── Records supplied ──
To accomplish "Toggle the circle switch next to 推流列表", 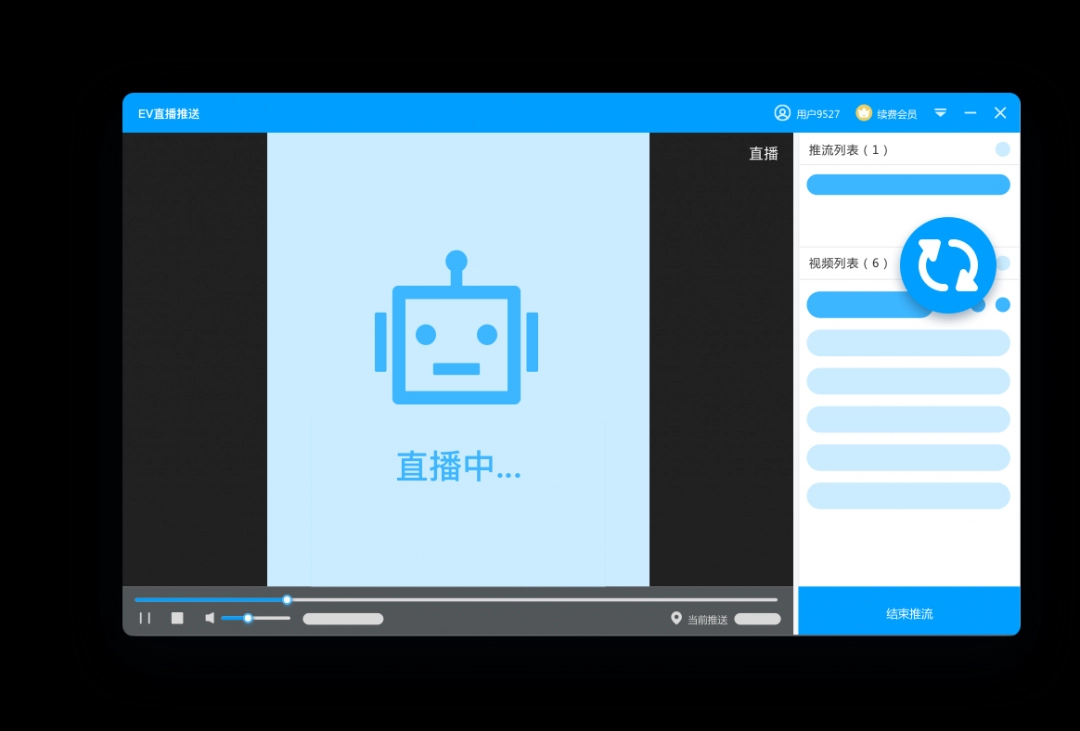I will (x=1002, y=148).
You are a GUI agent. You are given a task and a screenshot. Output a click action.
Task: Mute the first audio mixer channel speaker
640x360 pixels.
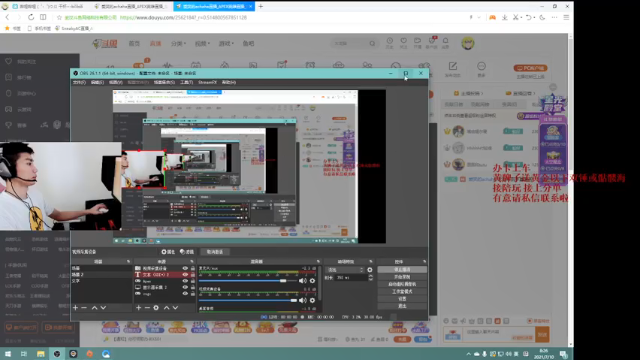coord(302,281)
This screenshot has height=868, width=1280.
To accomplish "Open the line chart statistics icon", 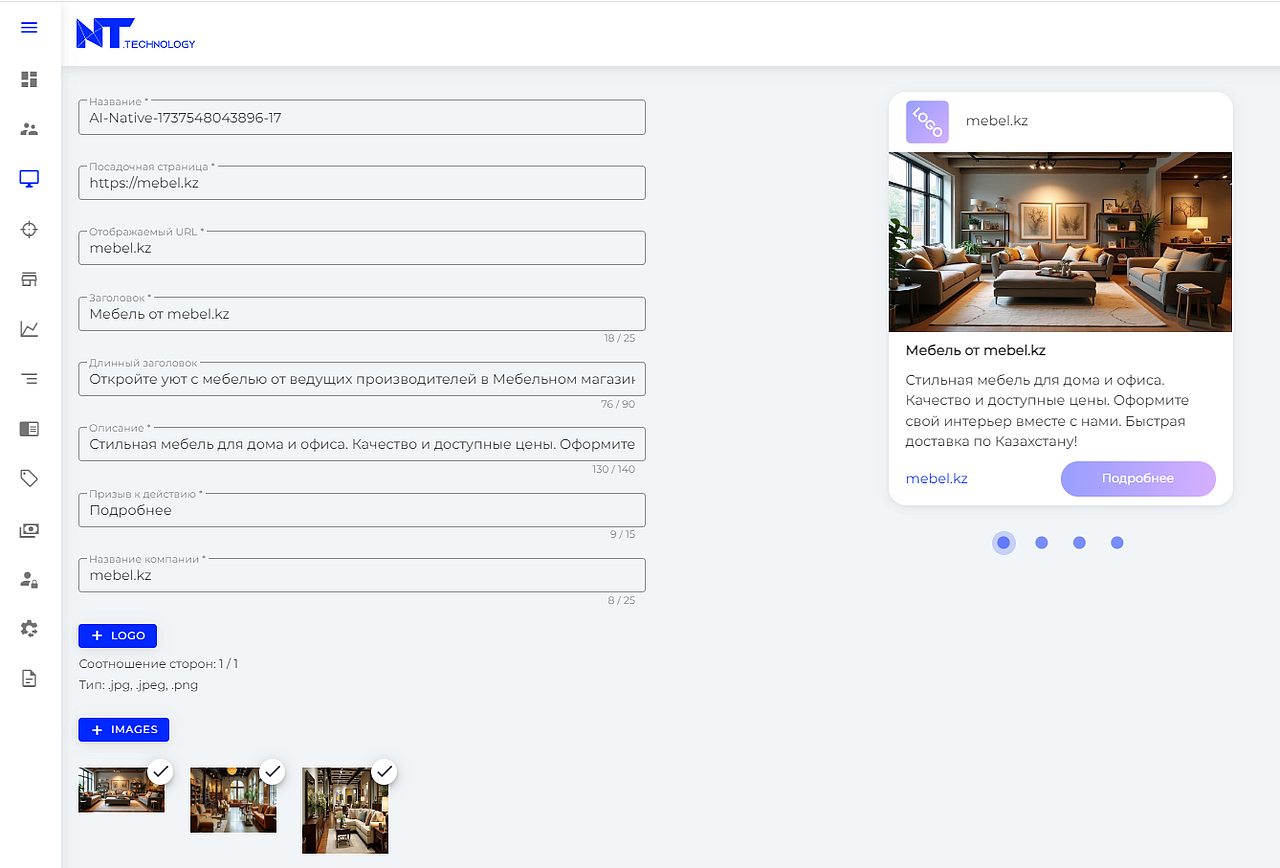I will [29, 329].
───
Problem to work on - Return every line of the listing above where "screenshot" appears.

Exercise response -
You are a GUI agent. You are given a task and a screenshot. Output a click action.
This screenshot has height=868, width=1280.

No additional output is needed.